Nine months ago, Doximity acquired clinical AI company Pathway and integrated Pathway’s datasets and its AI into the free Doximity GPT product to offer DoxGPT (now Ask). Active users of the company’s AI writing and search tools have tripled, Tangney said. “Last month, these users each performed an average of 31 queries, which is almost double the usage in January,” he said.
Currently, 140 health systems have purchased Doximity’s clinical AI suite, including seven of the top 20 hospitals, the company said.
“More than 250,000 prescribers now have access to our clinical AI suite in a single, hospital-approved, HIPAA-compliant workflow,” Tangney told investors. “The race to build the best writing and search AI for physicians is on, and our 380-person R&D team is committed to winning this battle. We’ll be introducing many new physician-driven features and agents in the coming months.”
“To be clear, we paid $63 million for Pathway AI last summer, and now we’re spending on the opportunities it unlocked. This is the year of our AI investments,” Tangney said. “We have long been the largest physician network in the United States, and this year we are on track to become the largest physician AI platform. This is a multibillion-dollar opportunity, and we have the team, tools, and trust to win. That’s the company we’re investing in building this year.”

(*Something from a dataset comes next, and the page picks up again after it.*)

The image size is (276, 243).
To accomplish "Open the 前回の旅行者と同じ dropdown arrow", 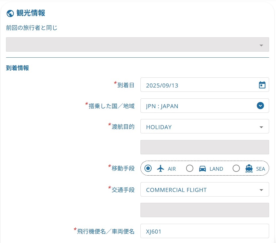I will [261, 45].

The AI physician assistant market is becoming increasingly competitive as new startups take on traditional players, such as Wolters Kluwer’s UpToDate, a clinical evidence solution that has been on the market for 30 years. As Business Insider reported, Doximity also competes with OpenEvidence in the AI-driven clinical reference space, and the two companies are also fighting in a federal lawsuit. OpenEvidence sued Doximity in June 2025, alleging reverse engineering of its proprietary AI technology. Doximity countersued in September 2025, accusing OpenEvidence of spreading false information to damage its reputation.
William Blair analyst Ryan Daniels said that despite the pharmaceutical industry headwinds Doximity faces and margin pressure from increased AI spending, the investment bank’s analysts are “optimistic about Doximity’s competitive position in the market due to strong usage metrics growth,” noting a 30% year-over-year increase in active users.
“Ultimately, we believe the continued development of AI-based workflow solutions supports Doximity’s ability to remain a share gainer in HCP marketing. Based on pre-market prices, the stock is valued at approximately nine times calendar 2027 adjusted EBITDA, underperforming its HCIT peers despite Doximity’s strong free cash flow profile,” Daniels said in an analyst note.
Doximity also announced its new leadership team, with Matt Sonefeldt joining Doximity as its new chief financial officer and Steve Zatz, MD, as its new president.